Instructions to follow: Each record beneath this line is to be copied exactly.

------ Exercise data ------

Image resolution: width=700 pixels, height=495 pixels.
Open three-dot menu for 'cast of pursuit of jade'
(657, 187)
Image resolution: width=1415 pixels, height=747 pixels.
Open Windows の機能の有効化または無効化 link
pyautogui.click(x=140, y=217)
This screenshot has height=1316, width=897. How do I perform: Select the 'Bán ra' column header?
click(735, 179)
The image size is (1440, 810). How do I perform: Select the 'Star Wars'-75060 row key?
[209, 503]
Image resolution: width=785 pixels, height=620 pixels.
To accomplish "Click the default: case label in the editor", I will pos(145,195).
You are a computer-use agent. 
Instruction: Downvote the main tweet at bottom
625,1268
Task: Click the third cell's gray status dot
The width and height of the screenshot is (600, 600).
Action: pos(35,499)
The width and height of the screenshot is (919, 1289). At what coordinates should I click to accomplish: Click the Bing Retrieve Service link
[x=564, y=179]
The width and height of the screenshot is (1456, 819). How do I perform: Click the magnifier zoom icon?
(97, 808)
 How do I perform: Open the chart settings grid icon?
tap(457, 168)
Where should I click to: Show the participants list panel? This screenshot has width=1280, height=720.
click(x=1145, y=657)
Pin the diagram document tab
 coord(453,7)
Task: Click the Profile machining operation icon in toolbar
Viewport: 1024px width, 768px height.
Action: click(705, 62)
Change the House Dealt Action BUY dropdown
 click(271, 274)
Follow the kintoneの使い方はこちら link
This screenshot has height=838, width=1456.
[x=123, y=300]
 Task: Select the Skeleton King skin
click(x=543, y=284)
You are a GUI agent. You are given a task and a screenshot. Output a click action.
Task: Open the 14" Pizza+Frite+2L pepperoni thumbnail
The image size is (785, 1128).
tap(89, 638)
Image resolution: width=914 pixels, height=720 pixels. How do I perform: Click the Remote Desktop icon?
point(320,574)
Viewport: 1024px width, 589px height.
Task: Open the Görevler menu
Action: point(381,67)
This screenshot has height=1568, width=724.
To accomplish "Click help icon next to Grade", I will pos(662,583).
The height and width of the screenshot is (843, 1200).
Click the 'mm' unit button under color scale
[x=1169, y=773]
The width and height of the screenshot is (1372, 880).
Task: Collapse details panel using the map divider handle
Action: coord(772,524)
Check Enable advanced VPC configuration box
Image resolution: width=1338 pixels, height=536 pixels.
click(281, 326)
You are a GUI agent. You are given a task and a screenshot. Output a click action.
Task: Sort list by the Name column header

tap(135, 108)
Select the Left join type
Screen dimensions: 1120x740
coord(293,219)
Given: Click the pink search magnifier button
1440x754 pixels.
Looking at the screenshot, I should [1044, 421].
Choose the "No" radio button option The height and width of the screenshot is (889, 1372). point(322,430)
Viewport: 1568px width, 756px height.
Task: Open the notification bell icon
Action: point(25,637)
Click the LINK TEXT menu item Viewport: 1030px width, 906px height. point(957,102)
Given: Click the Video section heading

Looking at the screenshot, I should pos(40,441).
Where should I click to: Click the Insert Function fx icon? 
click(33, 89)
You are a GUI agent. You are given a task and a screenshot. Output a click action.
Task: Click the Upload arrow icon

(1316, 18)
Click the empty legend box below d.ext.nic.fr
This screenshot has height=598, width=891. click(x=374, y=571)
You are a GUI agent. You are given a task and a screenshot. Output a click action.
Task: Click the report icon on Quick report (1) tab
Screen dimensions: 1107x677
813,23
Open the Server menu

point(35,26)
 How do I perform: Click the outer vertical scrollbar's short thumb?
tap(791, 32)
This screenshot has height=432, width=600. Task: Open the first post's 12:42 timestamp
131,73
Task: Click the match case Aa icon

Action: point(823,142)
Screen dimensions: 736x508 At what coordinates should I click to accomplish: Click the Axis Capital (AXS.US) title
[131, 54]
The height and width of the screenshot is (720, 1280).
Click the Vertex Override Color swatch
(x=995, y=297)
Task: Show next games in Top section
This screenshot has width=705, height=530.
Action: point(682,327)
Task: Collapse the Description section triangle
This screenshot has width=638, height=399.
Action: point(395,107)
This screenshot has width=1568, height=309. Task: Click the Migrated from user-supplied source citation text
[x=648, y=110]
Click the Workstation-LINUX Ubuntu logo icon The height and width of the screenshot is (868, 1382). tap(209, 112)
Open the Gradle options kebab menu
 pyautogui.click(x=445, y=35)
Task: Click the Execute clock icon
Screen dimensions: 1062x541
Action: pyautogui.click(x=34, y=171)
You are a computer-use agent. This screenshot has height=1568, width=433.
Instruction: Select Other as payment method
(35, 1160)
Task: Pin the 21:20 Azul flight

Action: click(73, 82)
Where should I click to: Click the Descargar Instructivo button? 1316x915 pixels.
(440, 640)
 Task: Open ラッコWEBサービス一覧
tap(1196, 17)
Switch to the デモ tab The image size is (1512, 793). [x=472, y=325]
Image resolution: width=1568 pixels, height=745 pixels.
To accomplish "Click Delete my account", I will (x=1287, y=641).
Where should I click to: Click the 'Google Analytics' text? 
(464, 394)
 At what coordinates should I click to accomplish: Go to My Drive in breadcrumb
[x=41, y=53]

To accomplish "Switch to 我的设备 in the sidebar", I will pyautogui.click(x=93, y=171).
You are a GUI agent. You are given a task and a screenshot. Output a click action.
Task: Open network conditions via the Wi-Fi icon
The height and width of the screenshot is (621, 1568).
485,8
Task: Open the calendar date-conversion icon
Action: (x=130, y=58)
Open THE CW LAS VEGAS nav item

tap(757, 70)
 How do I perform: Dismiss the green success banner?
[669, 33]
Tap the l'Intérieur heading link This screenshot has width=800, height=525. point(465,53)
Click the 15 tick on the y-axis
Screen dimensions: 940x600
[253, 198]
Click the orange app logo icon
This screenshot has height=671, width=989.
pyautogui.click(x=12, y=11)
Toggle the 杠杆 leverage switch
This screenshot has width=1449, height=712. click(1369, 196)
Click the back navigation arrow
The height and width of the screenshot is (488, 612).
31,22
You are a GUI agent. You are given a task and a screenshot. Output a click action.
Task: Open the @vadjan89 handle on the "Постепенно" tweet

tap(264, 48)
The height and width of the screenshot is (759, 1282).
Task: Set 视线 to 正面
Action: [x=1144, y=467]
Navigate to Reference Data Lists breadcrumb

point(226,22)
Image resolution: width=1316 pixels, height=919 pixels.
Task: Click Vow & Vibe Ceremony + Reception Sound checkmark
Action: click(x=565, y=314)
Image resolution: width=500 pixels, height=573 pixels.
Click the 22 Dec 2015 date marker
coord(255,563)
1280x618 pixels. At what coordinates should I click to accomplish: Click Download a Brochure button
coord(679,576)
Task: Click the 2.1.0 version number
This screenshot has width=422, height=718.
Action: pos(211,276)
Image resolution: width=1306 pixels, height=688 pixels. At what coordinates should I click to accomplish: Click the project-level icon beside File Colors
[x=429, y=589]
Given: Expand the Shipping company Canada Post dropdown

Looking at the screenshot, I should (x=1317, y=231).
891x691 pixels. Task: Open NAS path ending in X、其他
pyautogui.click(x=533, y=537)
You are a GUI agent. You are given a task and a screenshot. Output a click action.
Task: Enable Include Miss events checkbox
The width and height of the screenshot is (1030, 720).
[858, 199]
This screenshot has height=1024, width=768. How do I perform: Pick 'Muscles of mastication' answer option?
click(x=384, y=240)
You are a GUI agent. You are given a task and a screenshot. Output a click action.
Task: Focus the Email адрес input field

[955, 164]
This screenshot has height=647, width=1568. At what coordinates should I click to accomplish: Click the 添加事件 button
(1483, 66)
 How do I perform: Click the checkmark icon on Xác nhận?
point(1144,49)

------

The answer:
Image resolution: width=700 pixels, height=495 pixels.
Open three-dot menu for 'cast of pursuit of jade'
(657, 187)
Image resolution: width=1415 pixels, height=747 pixels.
Open Windows の機能の有効化または無効化 link
pyautogui.click(x=140, y=217)
This screenshot has height=1316, width=897. How do I perform: Select the 'Bán ra' column header?
click(735, 179)
The image size is (1440, 810). How do I perform: Select the 'Star Wars'-75060 row key?
[209, 503]
Image resolution: width=785 pixels, height=620 pixels.
To accomplish "Click the default: case label in the editor", I will pos(145,195).
You are a computer-use agent. 
Instruction: Downvote the main tweet at bottom
625,1268
Task: Click the third cell's gray status dot
The width and height of the screenshot is (600, 600).
Action: pos(35,499)
The width and height of the screenshot is (919, 1289). At what coordinates should I click to accomplish: Click the Bing Retrieve Service link
[x=564, y=179]
The width and height of the screenshot is (1456, 819). How do I perform: Click the magnifier zoom icon?
(97, 808)
 How do I perform: Open the chart settings grid icon?
tap(457, 168)
Where should I click to: Show the participants list panel? This screenshot has width=1280, height=720.
click(x=1145, y=657)
Pin the diagram document tab
 coord(453,7)
Task: Click the Profile machining operation icon in toolbar
Viewport: 1024px width, 768px height.
Action: click(705, 62)
Change the House Dealt Action BUY dropdown
 click(271, 274)
Follow the kintoneの使い方はこちら link
This screenshot has height=838, width=1456.
[x=123, y=300]
 Task: Select the Skeleton King skin
click(x=543, y=284)
You are a GUI agent. You are given a task and a screenshot. Output a click action.
Task: Open the 14" Pizza+Frite+2L pepperoni thumbnail
The image size is (785, 1128).
tap(89, 638)
Image resolution: width=914 pixels, height=720 pixels. How do I perform: Click the Remote Desktop icon?
point(320,574)
Viewport: 1024px width, 589px height.
Task: Open the Görevler menu
Action: point(381,67)
This screenshot has height=1568, width=724.
To accomplish "Click help icon next to Grade", I will pos(662,583).
The height and width of the screenshot is (843, 1200).
Click the 'mm' unit button under color scale
[x=1169, y=773]
The width and height of the screenshot is (1372, 880).
Task: Collapse details panel using the map divider handle
Action: coord(772,524)
Check Enable advanced VPC configuration box
Image resolution: width=1338 pixels, height=536 pixels.
click(281, 326)
You are a GUI agent. You are given a task and a screenshot. Output a click action.
Task: Sort list by the Name column header

tap(135, 108)
Select the Left join type
Screen dimensions: 1120x740
coord(293,219)
Given: Click the pink search magnifier button
1440x754 pixels.
Looking at the screenshot, I should [1044, 421].
Choose the "No" radio button option The height and width of the screenshot is (889, 1372). point(322,430)
Viewport: 1568px width, 756px height.
Task: Open the notification bell icon
Action: point(25,637)
Click the LINK TEXT menu item Viewport: 1030px width, 906px height. point(957,102)
Given: Click the Video section heading

Looking at the screenshot, I should pos(40,441).
Where should I click to: Click the Insert Function fx icon? 
click(33, 89)
You are a GUI agent. You are given a task and a screenshot. Output a click action.
Task: Click the Upload arrow icon

(1316, 18)
Click the empty legend box below d.ext.nic.fr
This screenshot has height=598, width=891. click(x=374, y=571)
You are a GUI agent. You are given a task and a screenshot. Output a click action.
Task: Click the report icon on Quick report (1) tab
Screen dimensions: 1107x677
813,23
Open the Server menu

point(35,26)
 How do I perform: Click the outer vertical scrollbar's short thumb?
tap(791, 32)
This screenshot has height=432, width=600. Task: Open the first post's 12:42 timestamp
131,73
Task: Click the match case Aa icon

Action: point(823,142)
Screen dimensions: 736x508 At what coordinates should I click to accomplish: Click the Axis Capital (AXS.US) title
[131, 54]
The height and width of the screenshot is (720, 1280).
Click the Vertex Override Color swatch
(x=995, y=297)
Task: Show next games in Top section
This screenshot has width=705, height=530.
Action: point(682,327)
Task: Collapse the Description section triangle
This screenshot has width=638, height=399.
Action: point(395,107)
This screenshot has width=1568, height=309. Task: Click the Migrated from user-supplied source citation text
[x=648, y=110]
Click the Workstation-LINUX Ubuntu logo icon The height and width of the screenshot is (868, 1382). tap(209, 112)
Open the Gradle options kebab menu
 pyautogui.click(x=445, y=35)
Task: Click the Execute clock icon
Screen dimensions: 1062x541
Action: pyautogui.click(x=34, y=171)
You are a computer-use agent. This screenshot has height=1568, width=433.
Instruction: Select Other as payment method
(35, 1160)
Task: Pin the 21:20 Azul flight

Action: click(73, 82)
Where should I click to: Click the Descargar Instructivo button? 1316x915 pixels.
(440, 640)
 Task: Open ラッコWEBサービス一覧
tap(1196, 17)
Switch to the デモ tab The image size is (1512, 793). [x=472, y=325]
Image resolution: width=1568 pixels, height=745 pixels.
To accomplish "Click Delete my account", I will (x=1287, y=641).
Where should I click to: Click the 'Google Analytics' text? 
(464, 394)
 At what coordinates should I click to accomplish: Go to My Drive in breadcrumb
[x=41, y=53]

To accomplish "Switch to 我的设备 in the sidebar", I will pyautogui.click(x=93, y=171).
You are a GUI agent. You are given a task and a screenshot. Output a click action.
Task: Open network conditions via the Wi-Fi icon
The height and width of the screenshot is (621, 1568).
485,8
Task: Open the calendar date-conversion icon
Action: (x=130, y=58)
Open THE CW LAS VEGAS nav item

tap(757, 70)
 How do I perform: Dismiss the green success banner?
[669, 33]
Tap the l'Intérieur heading link This screenshot has width=800, height=525. point(465,53)
Click the 15 tick on the y-axis
Screen dimensions: 940x600
[253, 198]
Click the orange app logo icon
This screenshot has height=671, width=989.
pyautogui.click(x=12, y=11)
Toggle the 杠杆 leverage switch
This screenshot has width=1449, height=712. click(1369, 196)
Click the back navigation arrow
The height and width of the screenshot is (488, 612).
31,22
You are a GUI agent. You are given a task and a screenshot. Output a click action.
Task: Open the @vadjan89 handle on the "Постепенно" tweet

tap(264, 48)
The height and width of the screenshot is (759, 1282).
Task: Set 视线 to 正面
Action: [x=1144, y=467]
Navigate to Reference Data Lists breadcrumb

point(226,22)
Image resolution: width=1316 pixels, height=919 pixels.
Task: Click Vow & Vibe Ceremony + Reception Sound checkmark
Action: click(x=565, y=314)
Image resolution: width=500 pixels, height=573 pixels.
Click the 22 Dec 2015 date marker
coord(255,563)
1280x618 pixels. At what coordinates should I click to accomplish: Click Download a Brochure button
coord(679,576)
Task: Click the 2.1.0 version number
This screenshot has width=422, height=718.
Action: pos(211,276)
Image resolution: width=1306 pixels, height=688 pixels. At what coordinates should I click to accomplish: Click the project-level icon beside File Colors
[x=429, y=589]
Given: Expand the Shipping company Canada Post dropdown

Looking at the screenshot, I should (x=1317, y=231).
891x691 pixels. Task: Open NAS path ending in X、其他
pyautogui.click(x=533, y=537)
You are a GUI agent. You are given a task and a screenshot. Output a click action.
Task: Enable Include Miss events checkbox
The width and height of the screenshot is (1030, 720).
[858, 199]
This screenshot has height=1024, width=768. How do I perform: Pick 'Muscles of mastication' answer option?
click(x=384, y=240)
You are a GUI agent. You are given a task and a screenshot. Output a click action.
Task: Focus the Email адрес input field

[955, 164]
This screenshot has height=647, width=1568. At what coordinates should I click to accomplish: Click the 添加事件 button
(1483, 66)
 How do I perform: Click the checkmark icon on Xác nhận?
point(1144,49)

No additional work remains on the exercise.